# Questions about Strains



## bkane (May 14, 2007)

have u guys heard of the term "cripp", its supposed to be a highly potent florida grown strain


----------



## Stoney Bud (May 14, 2007)

I hang with quite a few potheads here in Fla, and I've only heard the term "Crip" weed when referring to *any* really strong weed.

If there is a strain named that, I haven't heard of it.


----------



## herbman (May 14, 2007)

crip is just a definition that people use in florida for bomb weed


----------



## bkane (May 15, 2007)

ya thats wat i thought, but the "crip" my friends refer to is a highly potent florida grown strain and its the greenest bud ive ever seen


----------



## bkane (May 15, 2007)

its like dark green


----------



## JJBlue22 (May 15, 2007)

dark?? from what ive been told, highly potent is more lime-ish green.  So the brighter green = the best.

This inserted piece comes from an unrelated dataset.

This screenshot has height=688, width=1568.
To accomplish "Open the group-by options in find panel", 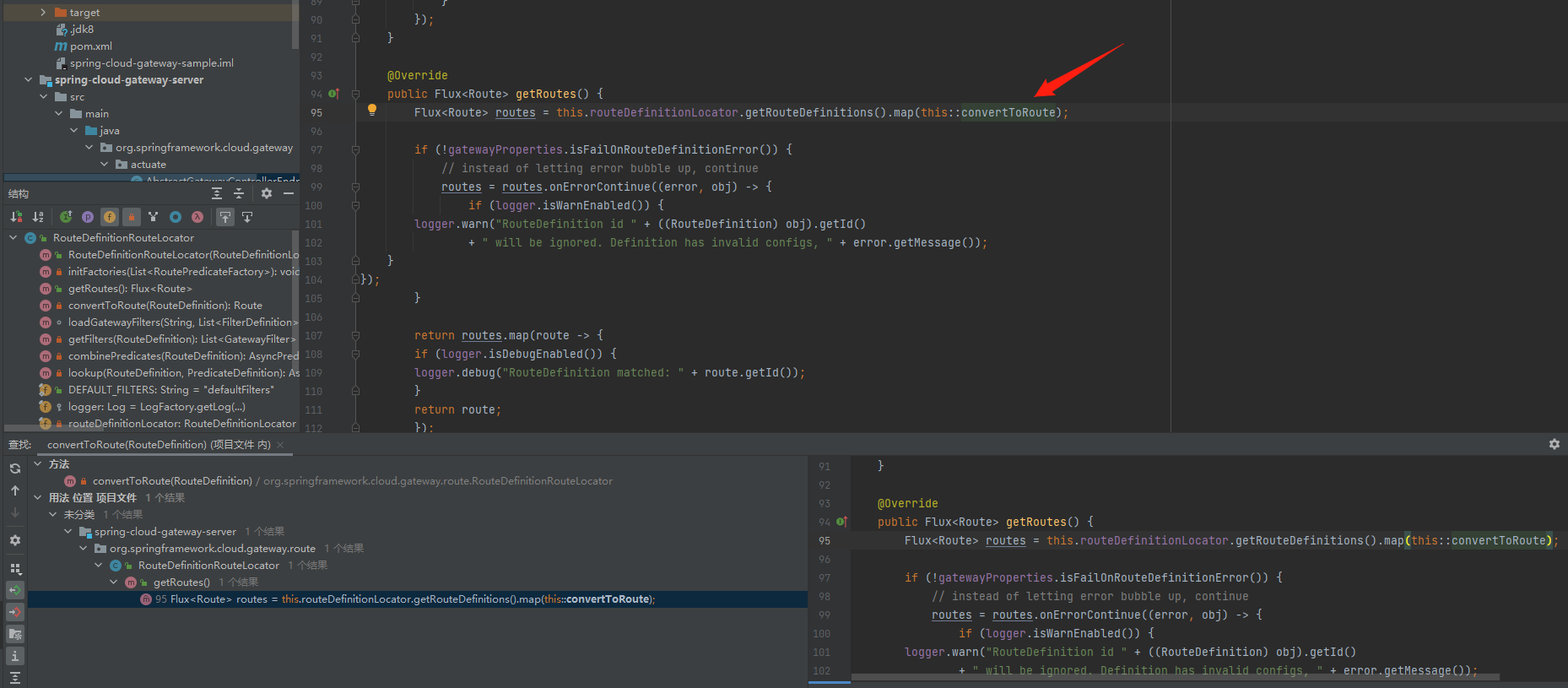I will (x=15, y=568).
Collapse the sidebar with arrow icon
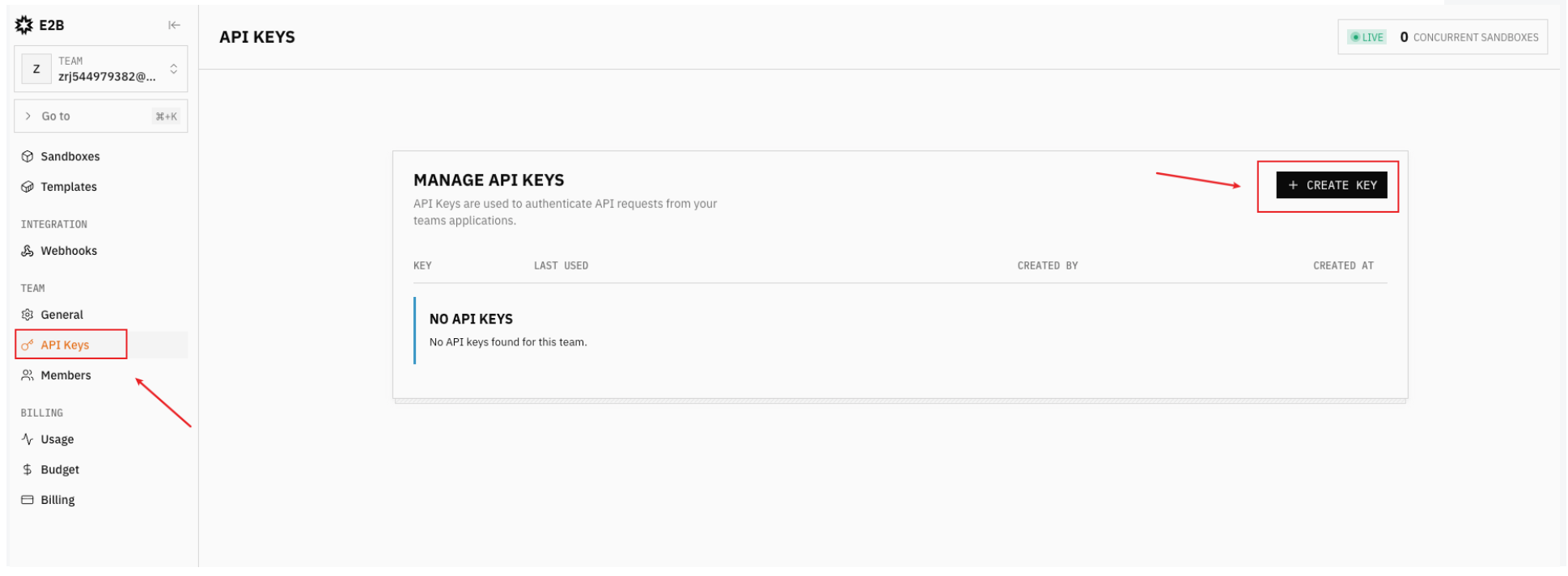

I could be wrong but thats my opinion, and have you tried it yet? compare it with some regular bud.


----------



## bkane (May 15, 2007)

ya ive tried it. it smells ever strong and fresh, when i smoked it it has a strong fresh taste, and its about as green as *this, maybe darker*


----------



## JJBlue22 (May 15, 2007)

yeah im not sure about dark meaning good, hows the high feel? and how quick?


----------



## bkane (May 15, 2007)

quick and refreshing


----------



## turtledro (May 15, 2007)

Eh, Dark isnt neccessarilly bad unless its brown. purple is certainly darker than green.


----------



## MJ20 (May 15, 2007)

If it's "any" "bomb" grade..it can be any real local hard strain..not so?


----------



## bkane (May 16, 2007)

could be its probly just a florida strain, i only know it b/c i live in florida


----------



## PuffTheMagicDragon (May 16, 2007)

HAHAHAHAHA florida grown heres what happens when people who sell bud reup on dank they will call it what ever to sell it if you dont get it str8 from the grower you do no know what it is


----------



## bkane (May 16, 2007)

PuffTheMagicDragon said:
			
		

> HAHAHAHAHA florida grown heres what happens when people who sell bud reup on dank they will call it what ever to sell it if you dont get it str8 from the grower you do no know what it is


so do u know wat strain is crip?


----------



## jazmin (Jun 13, 2007)

a crip is a gang member.... or  a word used to describe really bomb as **** weed. period..  never heard of a strain.. but new ones are made everyday so how would i know.


----------